Hospitais e Santas Casas se beneficiam de Medida Provisória e terão quase R$ 3,5 bi em 2019; linha de financiamento Pró-Cotista será reduzida em 30% nos próximos quatro anos

Texto: Renato Faria

Hospitais e Santas Casas se beneficiam de Medida Provisória e terão quase R$ 3,5 bi em 2019; linha de financiamento Pró-Cotista será reduzida em 30% nos próximos quatro anos

FGTS
A linha de financiamento Pró-Cotista será a mais afetada pelos cortes, com redução de quase 30% nos recursos em quatro anos (crédito: Fabio Rodrigues Pozzebom/Agência Brasil)

22/11/2018 | 17:15 – Os recursos disponíveis para financiamentos pelo Fundo de Garantia do Tempo de Serviço (FGTS) serão reduzidos em mais de 3% nos próximos quatro anos. O Conselho Curador aprovou um plano plurianual que prevê orçamentos de R$ 78,6 bilhões em 2019 e de R$ 75,7 bilhões em 2022.

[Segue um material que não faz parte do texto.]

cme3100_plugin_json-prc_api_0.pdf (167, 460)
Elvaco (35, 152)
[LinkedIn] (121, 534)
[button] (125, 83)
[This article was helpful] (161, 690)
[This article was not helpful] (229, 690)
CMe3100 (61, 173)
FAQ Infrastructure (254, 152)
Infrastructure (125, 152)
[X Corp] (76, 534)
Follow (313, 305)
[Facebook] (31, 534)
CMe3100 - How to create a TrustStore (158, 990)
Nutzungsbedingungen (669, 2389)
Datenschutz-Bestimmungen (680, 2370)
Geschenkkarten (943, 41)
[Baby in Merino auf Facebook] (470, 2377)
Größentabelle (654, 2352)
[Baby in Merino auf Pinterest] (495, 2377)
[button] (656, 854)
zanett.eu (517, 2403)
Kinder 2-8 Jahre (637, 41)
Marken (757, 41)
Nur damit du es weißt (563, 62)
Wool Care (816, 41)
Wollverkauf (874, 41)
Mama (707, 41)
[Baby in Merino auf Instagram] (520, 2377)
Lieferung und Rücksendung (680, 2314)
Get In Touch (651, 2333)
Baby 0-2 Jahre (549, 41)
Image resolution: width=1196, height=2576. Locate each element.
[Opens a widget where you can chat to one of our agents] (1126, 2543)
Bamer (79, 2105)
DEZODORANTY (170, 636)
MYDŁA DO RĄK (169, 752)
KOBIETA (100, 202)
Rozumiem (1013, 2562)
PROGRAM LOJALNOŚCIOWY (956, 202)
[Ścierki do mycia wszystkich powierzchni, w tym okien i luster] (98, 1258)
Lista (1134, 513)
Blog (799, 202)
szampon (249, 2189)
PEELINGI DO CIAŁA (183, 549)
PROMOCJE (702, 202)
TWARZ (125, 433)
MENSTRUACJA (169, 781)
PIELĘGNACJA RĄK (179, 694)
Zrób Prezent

No ano que vem, cerca de R$ 66,1 bilhões serão destinados a projetos de habitação. Desse total, cerca de R$ 61,4 bilhões vão financiar projetos do programa Minha Casa, Minha Vida. O valor será mantido em 2020, mas deve cair para R$ 60,4 bilhões em 2021 e 2022.

A linha de financiamento Pró-Cotista será a mais afetada pelos cortes, com redução de quase 30% nos recursos em quatro anos. Cerca de R$ 4,25 bilhões serão destinados a essa categoria no ano que vem, mas em 2022 estarão disponíveis apenas R$ 3 bilhões.

Também estão previstos R$ 4 bilhões a projetos de saneamento básico e R$ 5 bilhões a obras de infraestrutura urbana. Os valores serão mantidos para todos os orçamentos anuais no período de 2019 a 2022.

O planejamento de 2019 inclui uma nova categoria – FGTS-Saúde – que receberá quase R$ 3,5 bilhões do orçamento do fundo no ano. Essa fatia de cerca de 4,4% dos recursos do FGTS deve ser mantida até 2022. A novidade foi estabelecida por Medida Provisória publicada em setembro, que autoriza o financiamento, com recursos do FGTS, de projetos de santas casas e hospitais filantrópicos.

O Conselho Curador também estabeleceu o valor de 7,3% ao ano para a Taxa Referencial do Sistema Especial de Liquidação e Custódia (Selic) para o exercício do próximo ano.